1. When the gate driver switched on, you start charging the Cgs capacitance, nothing happens yet to the Vds until the Vth of the FET is reached.

2. When the Vds of the MOSfet starts to change (the beginning of the switching), you need to change the voltage on the Cgd capacitance from about the Vds to -Vth. This because Vds = Vdg + Vgs (the voltage on Cgs + the voltage on Cgd = Vds)
The rate Vds going down ONLY depends on how fast you can discharge the Cgd-capacitor! This energy (current) comes entirely from your gate drive circuit, so the more current you supply to the gate, the faster Cgd discharges, the faster Vds goes down, and the faster the switching takes place.

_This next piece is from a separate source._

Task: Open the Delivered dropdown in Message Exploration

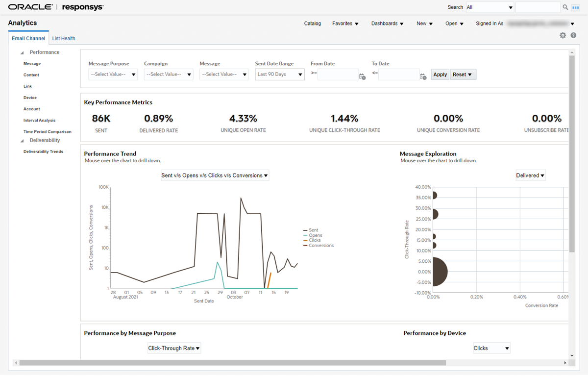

3. When the switching is over (Vds ~ 0V), you only charge Cgs to a higher voltage.

That's why the manufacturers of MOSFets give curves with 'total gate charge', and this on different Vds levels, because the importand parameters are Vds and Cgd. Since Cgd is voltage depended on its own, it is generally not enough to use only a single capacitance value.

So you can compare the switching time with the duration of the plateau on the gate voltage. Doubling the current, will double the switching speed.

Click to expand...

For number 2.
I just know that I can increase the current by adding a larger taper buffer. But it seems it still couldnt charge Cgd that fast. Is there something wrong with by taper buffer? I still couldnt solve my stepping. The problem worsens especially during high frequency switching.At high freq, stepping at 6v stays longer than my gate input of 10v. [/quote]

Some MOSFETs have application limits on drain dV/dt
(because drain-body capacitance pushes current into the
base of the parasitic BJT, and body local resistance can only
shunt away so much before waking up). The resistor,
against
Cgd*dV/dt, "pulls back" some Vgs to soften the ramp for
safety in this respect.

You are seeing the result of such a resistance, only it is the
on-resistance of the driving FET (presuming you don not also
have totem pole shoot-through worsening things).

You probably should test your driver with both a realistic
power MOSFET model (which will show you the Miller push-back)
and a plain capacitance of roughly-right magnitude. If you
see the plateau in both cases, that's got to be shoot-through
while if it only appears in the FET-loaded case that is more about
the Miller action (cap to stiff ground, would only show a linear
leisurely transition).

The effective capacitance at the load is not just FET Cgs. The
drain capacitance is also significant, and its contribution
depends on drain voltage swing. Your FET manufacturer
probably specs Cgg (total gate charge) as well as Cgs.

Qgg=Cgs*(Vgs2-Vgs1)+Cgd*(Vdg2-Vdg1)
Cgg=Qgg/(Vgs2-Vgs1)

Taper strategies vary depending on what you want to achieve.
Low power wants higher taper factors (to a point) and high
speed / fast transition wants a low taper factor.

Look at the final stage. There should be no cross-conduction
at all, across the design-space. My first power MOSFET
driver design was interesting. I put an E-B diode where I
should have put a C-B diode (bipolar technology, back in
the day) and this led to a fat shoot-through pulse. I was
peering through the probe station microscope trying to deduce
why the parts were not passing, saw a glowing spot and
felt things hitting me in the face. The shoot-through current
was launching a silicon ballast resistor out of its dielectric
tub. Nice.

The output stage wants some kind of anti-shoot-through
timing. This can be "ballistic" or it can be designed with
a cross-lockout logic (the latter probably making it slower,
but more certain across PVT). This may extend a stage
or three back into the output stage, until you get to diminishing
return in terms of dynamic supply current. At each stage
th charge delivered to the next, ought to be >10X the charge
shot through to the "inactive" rail. Mobetta.

The last design I did (integrated buck) I used asymmetric
taper with the "turn off" devices at 1/2 and the "turn on"
devices 1/4 the gate width of the driven FET, abd the high
side & low side had 8 stage predrive chains that were
independent and tuned for a nonoverlap final result.

Very informative... thanks D***-free****

I will try to follow your suggestions.